- #1
DivGradCurl
- 372
- 0
Homework Statement
Proving Poisson's equation in 2D
Prove that in two dimensions:
[tex]\nabla ^2 \ln \left| \vec{r} - \vec{r}_0 \right| = 2\pi \delta (\vec{r} - \vec{r}_0 ) [/tex]
and use your findings to find a solution to:
[tex]\nabla ^2 f(\vec{r}) =t(\vec{r})[/tex]
where [tex]t(\vec{r})[/tex] is a an integrable function of continuous derivatives in (a,b).
Homework Equations
(shown above)
The Attempt at a Solution
Given
[tex]\nabla ^2 \ln \left| \vec{r} - \vec{r}_0 \right| = 2\pi \delta (\vec{r} - \vec{r}_0 ) [/tex]

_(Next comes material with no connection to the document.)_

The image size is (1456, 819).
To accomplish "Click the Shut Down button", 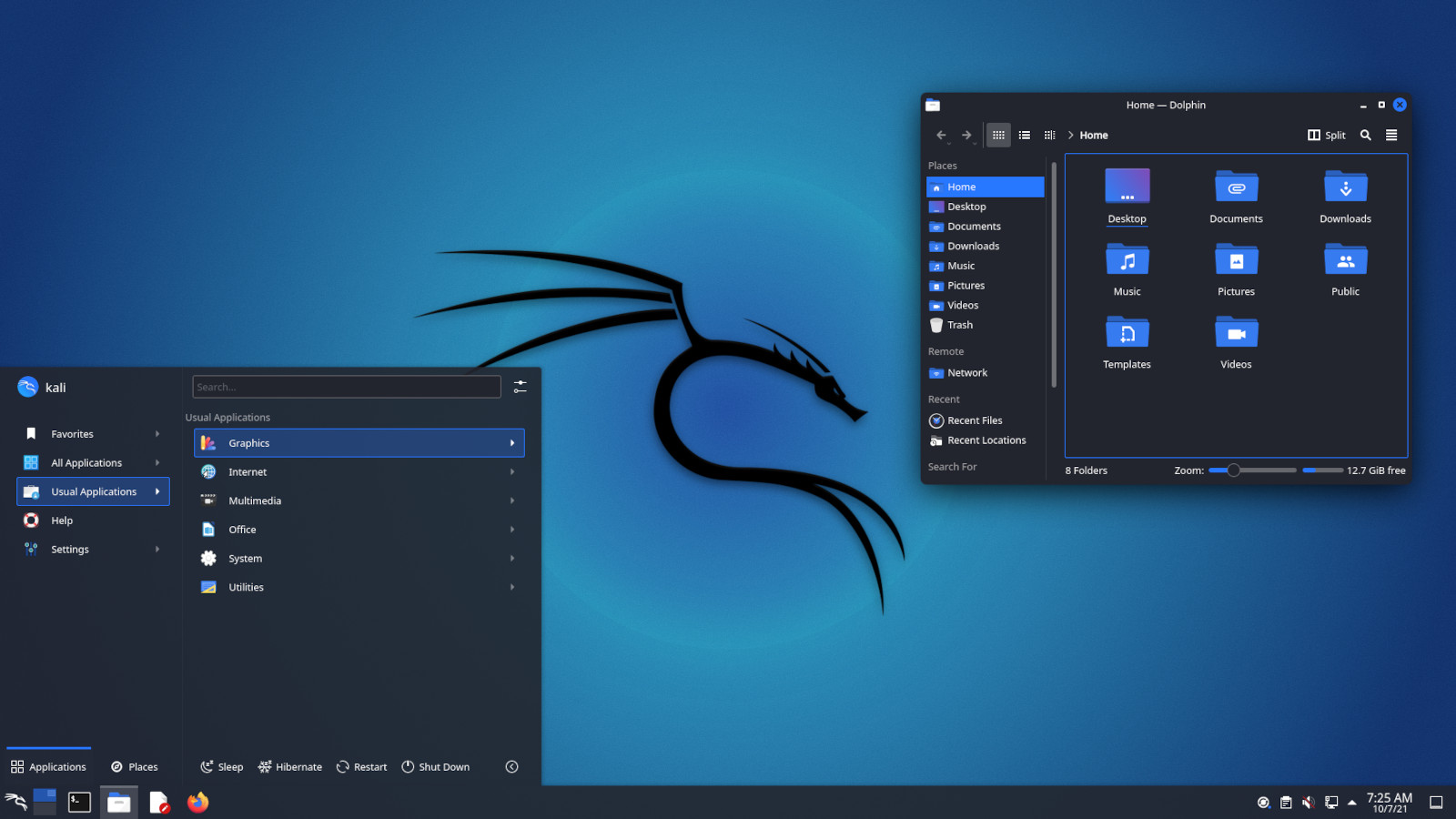I will tap(436, 767).
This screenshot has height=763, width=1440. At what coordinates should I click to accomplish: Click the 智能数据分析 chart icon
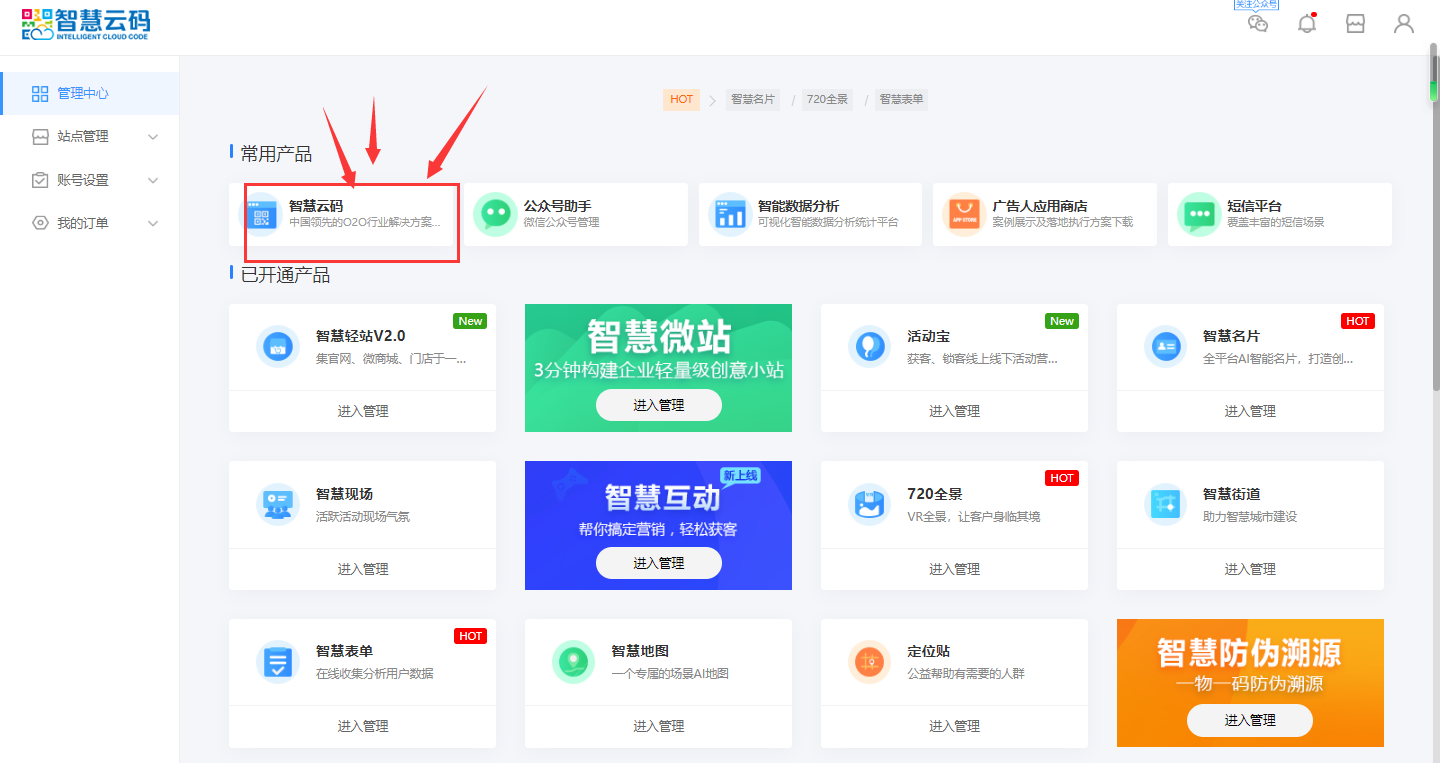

Multiply both sides by [tex]t(\vec{r} - \vec{r}_0 ) [/tex] and integrate both sides in the 2D plane. On the left-hand side:
[tex]\int \int t(\vec{r} - \vec{r}_0 ) \nabla ^2 \ln \left| \vec{r} - \vec{r}_0 \right| d^2 r = \int \int t(\vec{r ^{\prime}} ) \nabla ^2 \ln \left| \vec{r ^{\prime}} \right| d^2 r ^{\prime} = \int \int t(\vec{r ^{\prime}} ) \nabla ^2 \ln r ^{\prime} d^2 r ^{\prime} = \int \int t(\vec{r ^{\prime}} ) \frac{1}{\left( r^{\prime} \right) ^2} \frac{\partial}{\partial r^{\prime}} \left\{ \left( r^{\prime} \right) ^2 \left[ \frac{\partial}{\partial r^{\prime}} \ln r \right] \right\} d^2 r ^{\prime} = \int \int t(\vec{r ^{\prime}} ) \left[ \frac{1}{ \left( r^{\prime} \right) ^2 } \right] d^2 r ^{\prime} =\int _0 ^{\infty} \int _0 ^{2\pi} t(\vec{r ^{\prime}} ) \left[ \frac{1}{ \left( r^{\prime} \right) ^2 } \right] \left( r ^{\prime} d\phi ^{\prime} \right) d r ^{\prime} = 2\pi \int _0 ^{\infty} t(\vec{r ^{\prime}} ) \frac{d r ^{\prime}}{r ^{\prime}} = 2\pi \left[ \left. t(\vec{r ^{\prime}} ) \ln ( r ^{\prime} ) \right| _0 ^{\infty} - \int _0 ^{\infty} \ln ( r ^{\prime} ) t ^{\prime} (\vec{r ^{\prime}} ) \mbox{ } d r ^{\prime} \right] = 2\pi \left[ t(\vec{r _0}) - (-t(\vec{r _0})) \right] = 4\pi \mbox{ } t(\vec{r _0} )[/tex]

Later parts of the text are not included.